People with depression more likely to have multiple chronic diseases

People with depression more likely to have multiple chronic diseases

In a new study, researchers found that people who have symptoms of depression are at high risks of developing more than one chronic diseases.

The diseases may include type 2 diabetes, heart disease, stroke, and cancer.

The risks are high even there is no clinical diagnosis.

The research was led by a team from The University of Queensland.

In the study, the team examined how people develop these chronic diseases before and after the start of depressive symptoms.

They used data from the Australian Longitudinal Study on Women’s Health, which followed healthy, middle-aged women with no previous diagnosis of depression or chronic illness over 20 years.

The researchers found that more than 40% of women experienced symptoms of depression and just under half of them reported they were diagnosed or taking treatment for depression.

The results showed that women in the depression group were 1.8 times more likely to have multiple chronic diseases before they first experienced the symptoms.

After women started experiencing these symptoms, they were 2.4 times more likely to suffer from multiple chronic diseases compared with women without depressive symptoms.

The team explains that having depressive symptoms may amplify the risk of chronic illness.

It is possible that depression and chronic diseases share a similar genetic or biological pathway.

For example, inflammation in the body has been linked to the development of both depression and chronic physical diseases.

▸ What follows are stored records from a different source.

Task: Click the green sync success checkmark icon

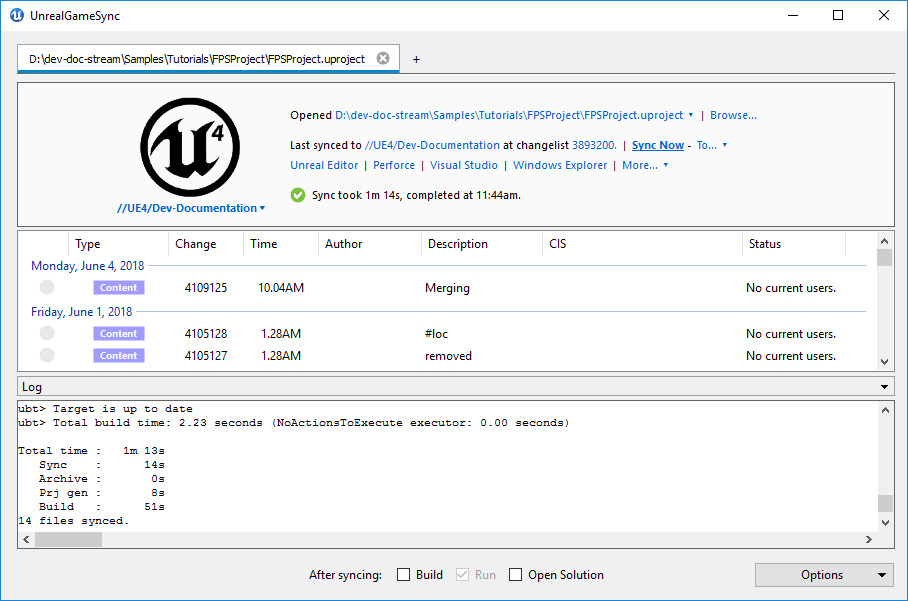Action: (x=298, y=195)
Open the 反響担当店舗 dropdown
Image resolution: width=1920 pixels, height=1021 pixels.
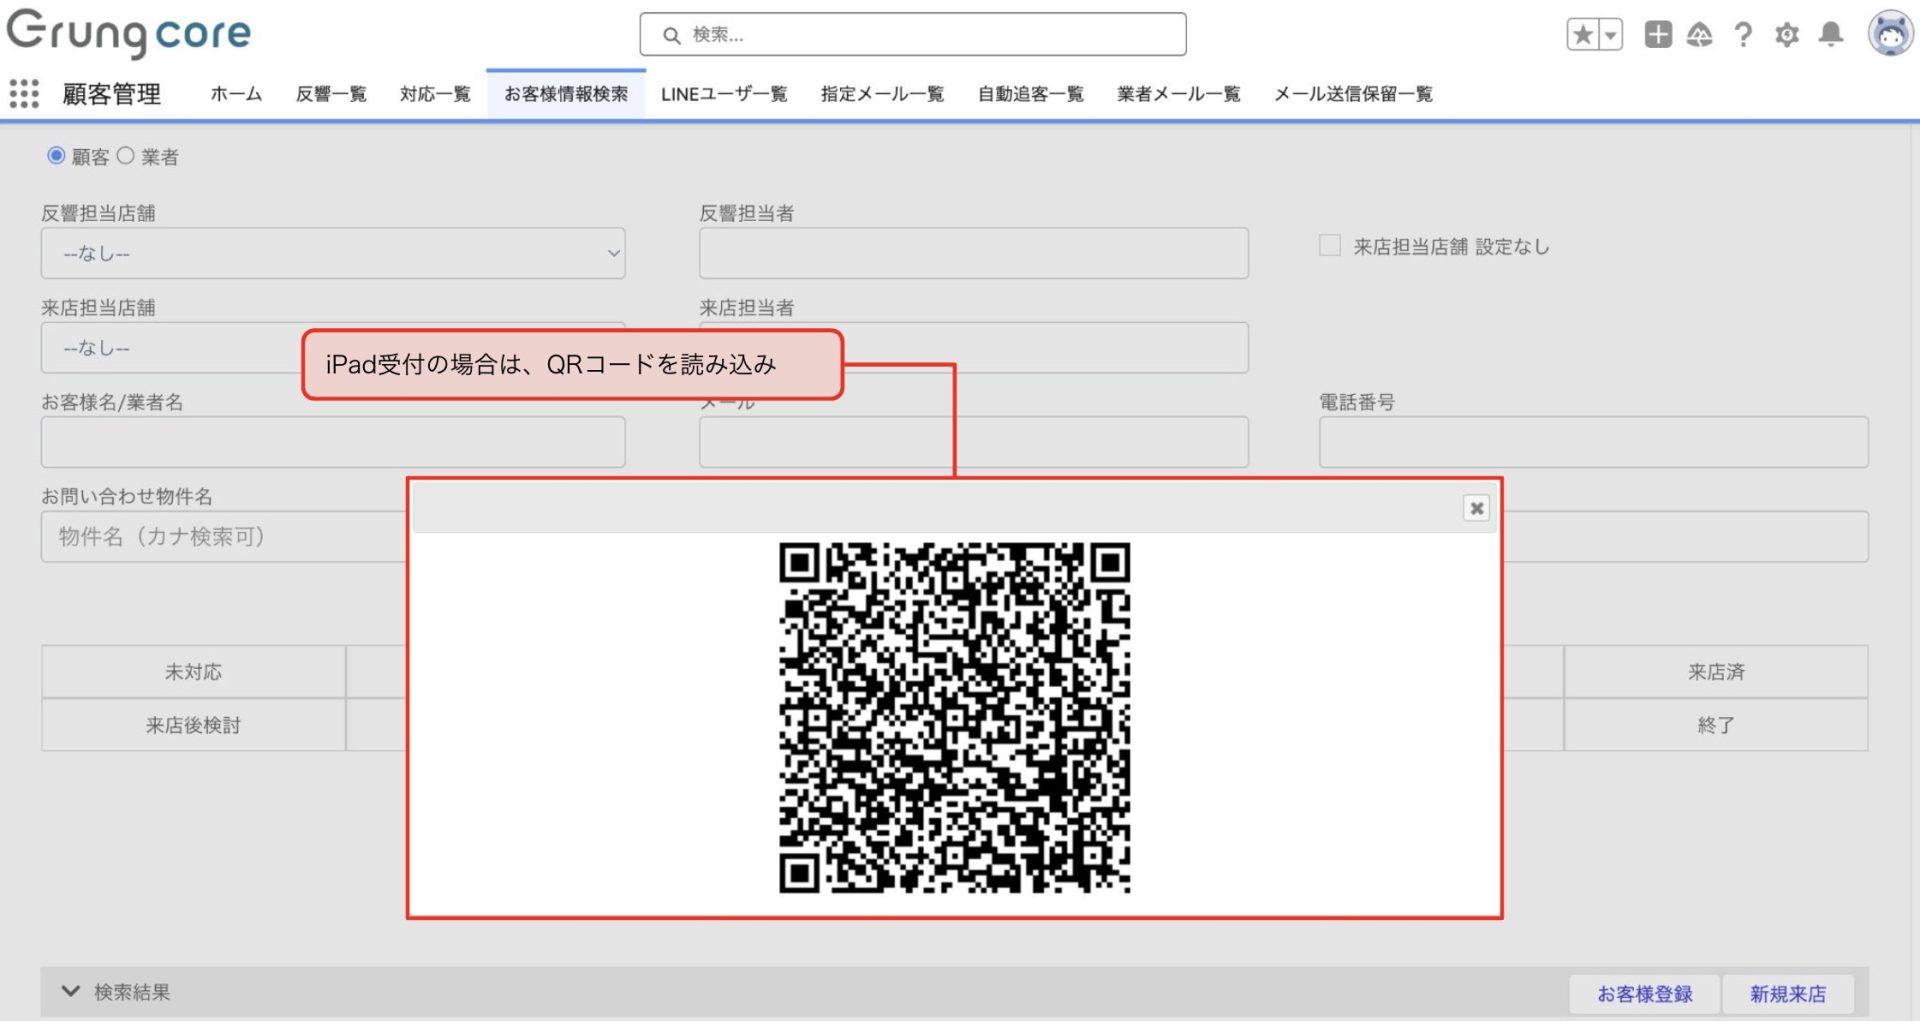point(333,254)
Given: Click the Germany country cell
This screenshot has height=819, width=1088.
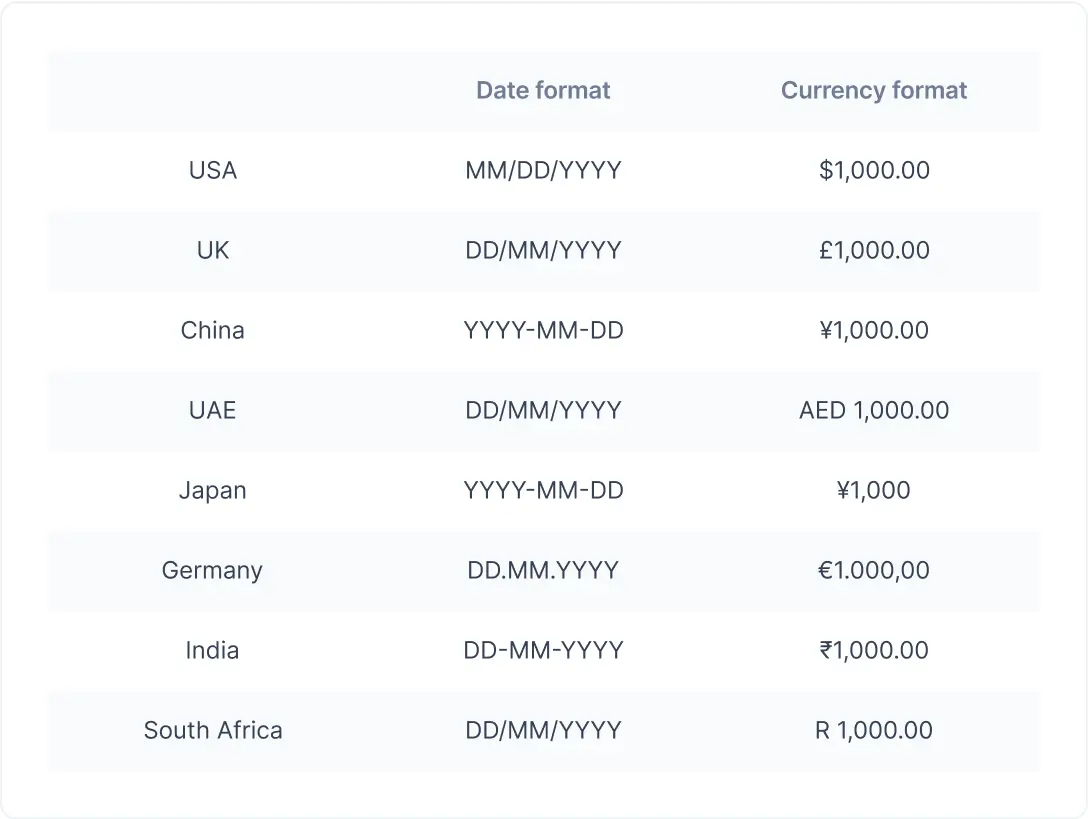Looking at the screenshot, I should 213,571.
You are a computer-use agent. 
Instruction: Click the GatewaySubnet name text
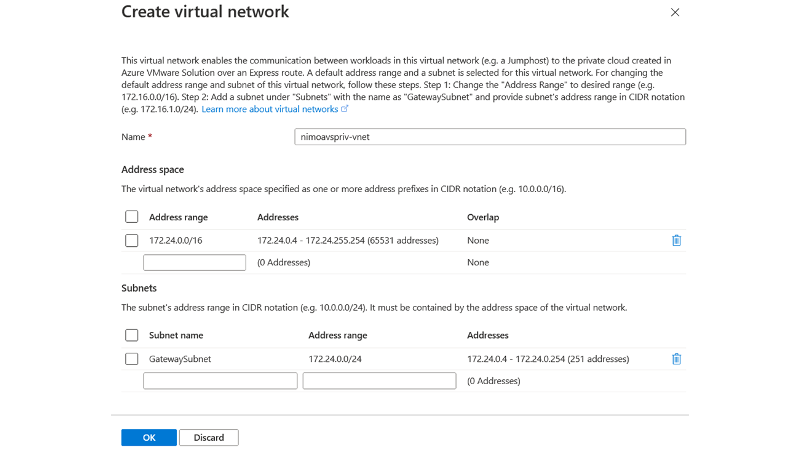tap(180, 359)
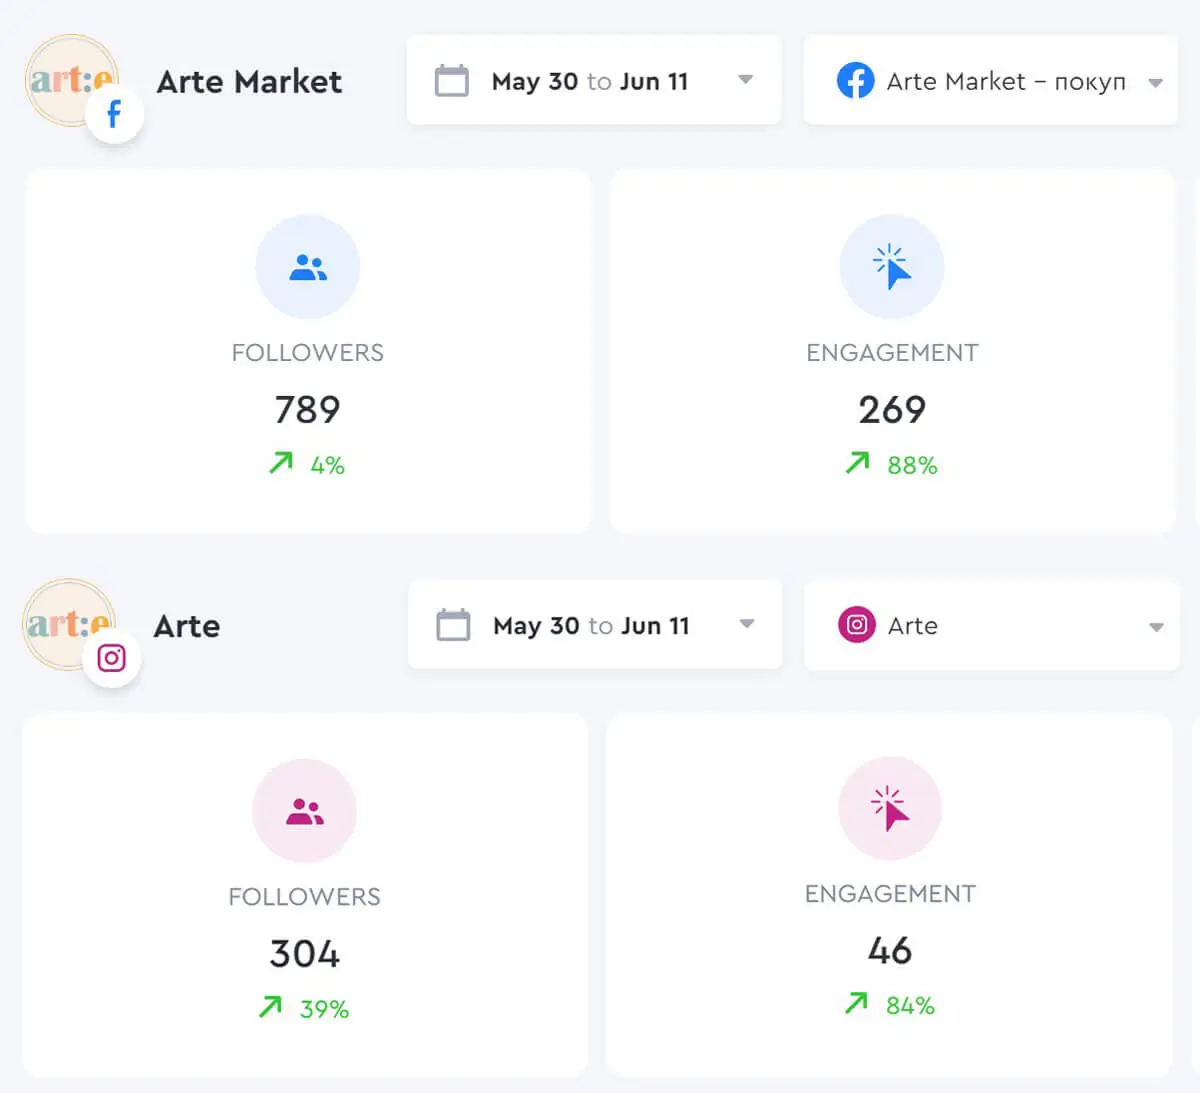Click the 269 engagement value
1200x1093 pixels.
[892, 409]
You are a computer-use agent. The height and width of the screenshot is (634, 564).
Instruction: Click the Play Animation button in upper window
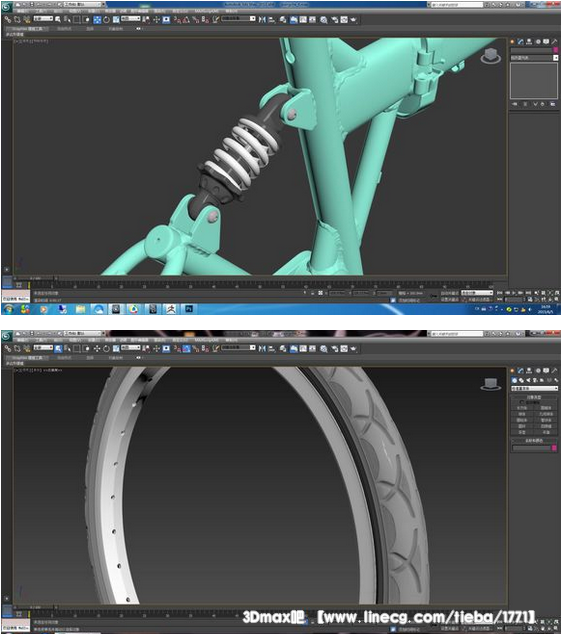514,293
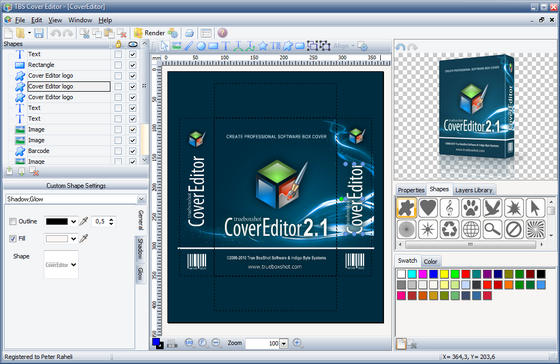Select the Text tool in drawing toolbar

[x=226, y=46]
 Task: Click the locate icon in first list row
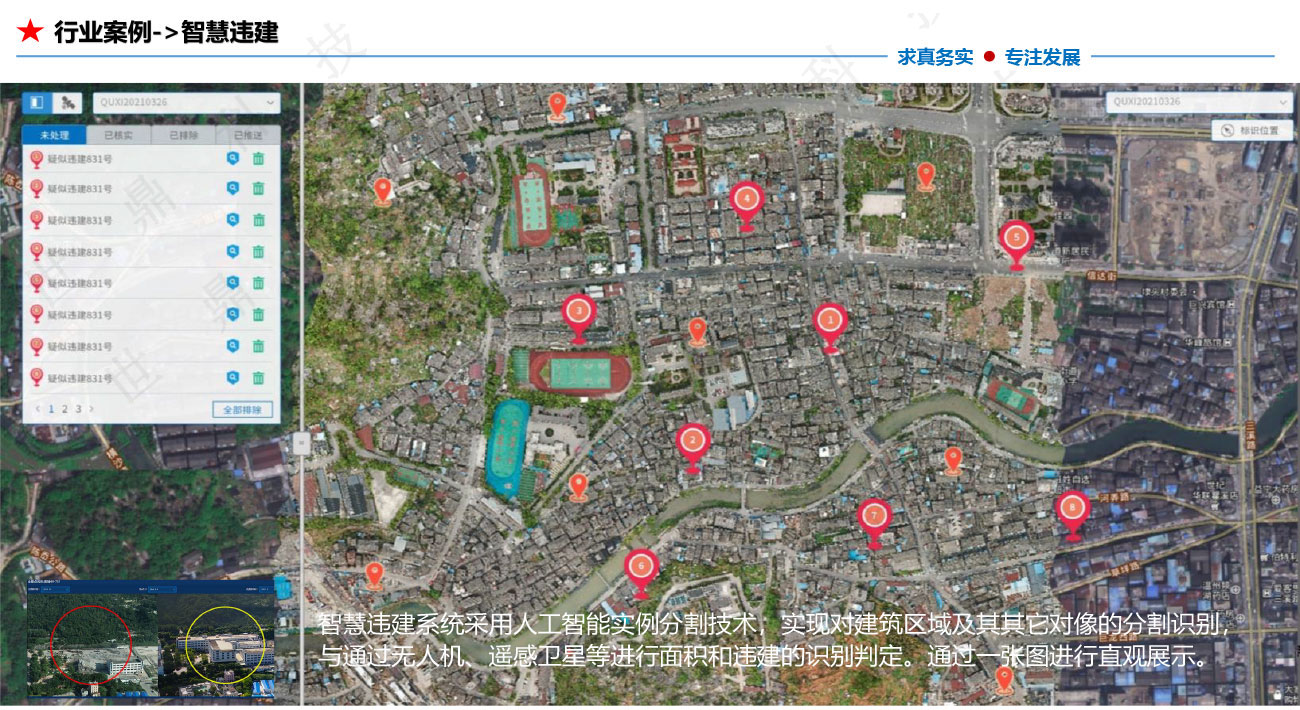[233, 158]
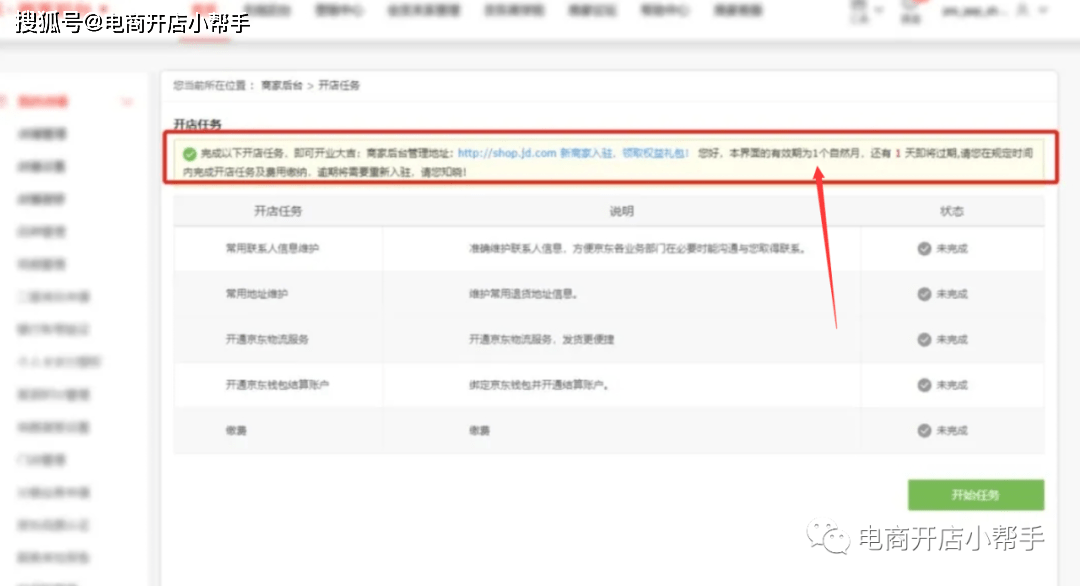This screenshot has width=1080, height=586.
Task: Select the 开通京东物流服务 task
Action: pos(267,339)
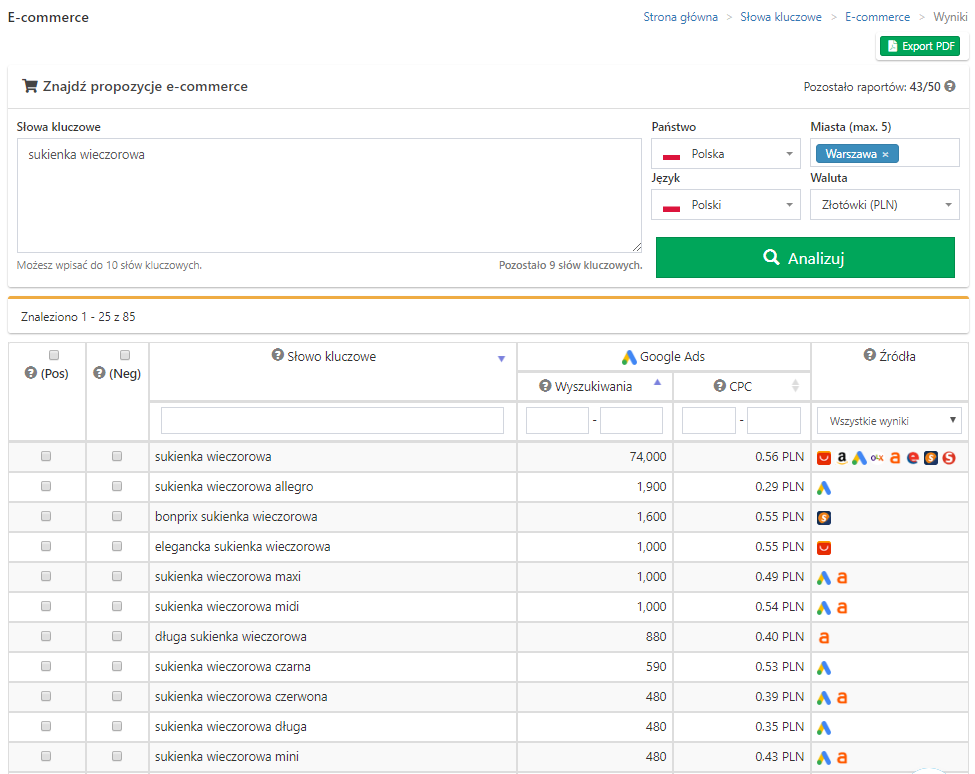Open Słowa kluczowe breadcrumb link
The image size is (975, 774).
[780, 17]
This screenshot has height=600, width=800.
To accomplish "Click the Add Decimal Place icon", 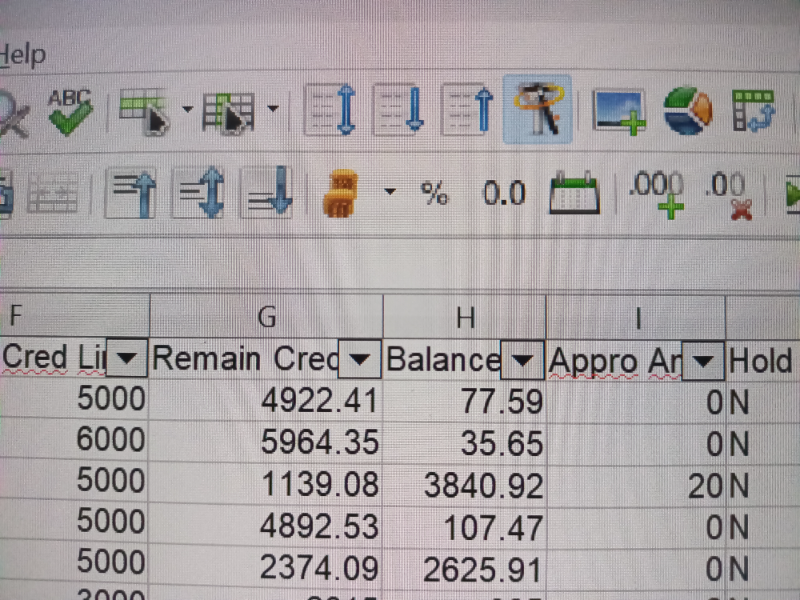I will click(656, 193).
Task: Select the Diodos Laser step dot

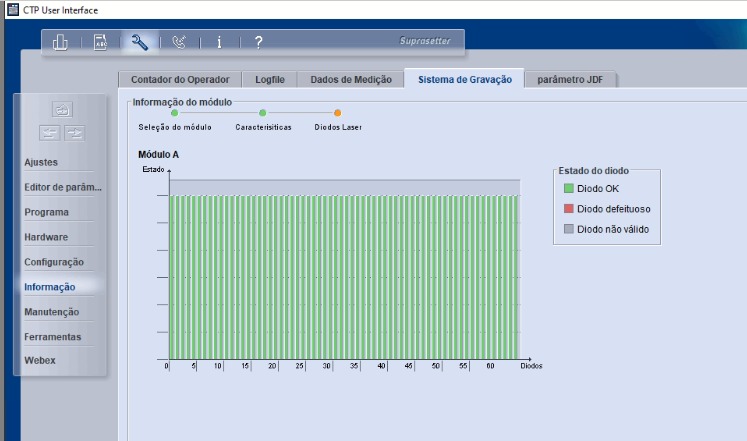Action: (x=337, y=113)
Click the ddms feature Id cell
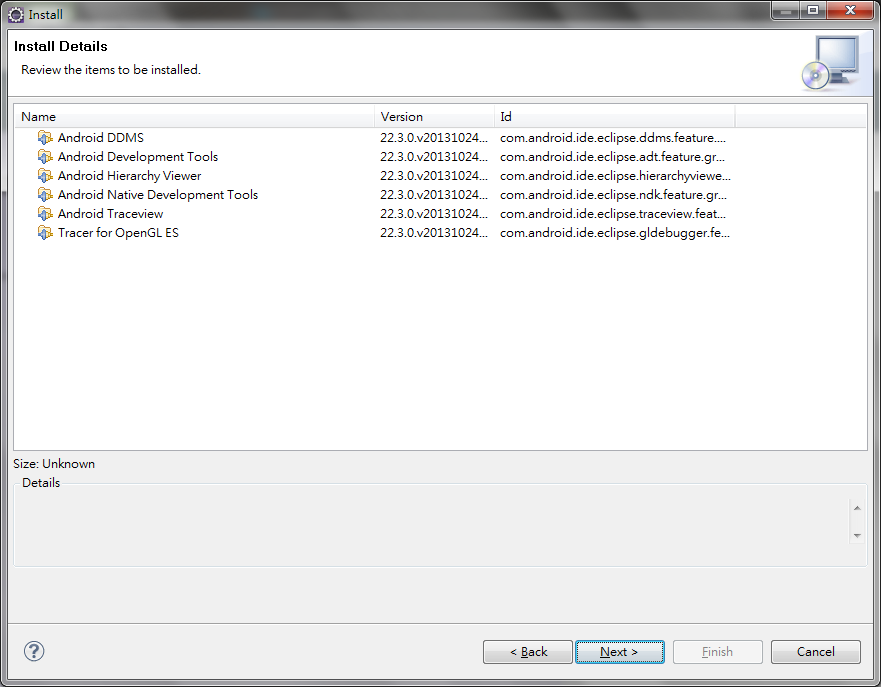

This may help explain why chronic diseases such as diabetes and high blood pressure are also commonly linked to depression.

The team hopes these findings can help healthcare professionals understand mental and physical health better.

They need to know that clinical depression and elevated depressive symptoms can be linked to other chronic health problems.

In addition, when treating patients for depressive symptoms, doctors should know that these people are at risk of developing further chronic illness.

On the other hand, people with both health conditions need to control their body weight, do regular exercise, drink less alcohol and stop smoking.

One author of the study is UQ School of Public Health Ph.D. scholar Xiaolin Xu.

The study is published in Health Psychology.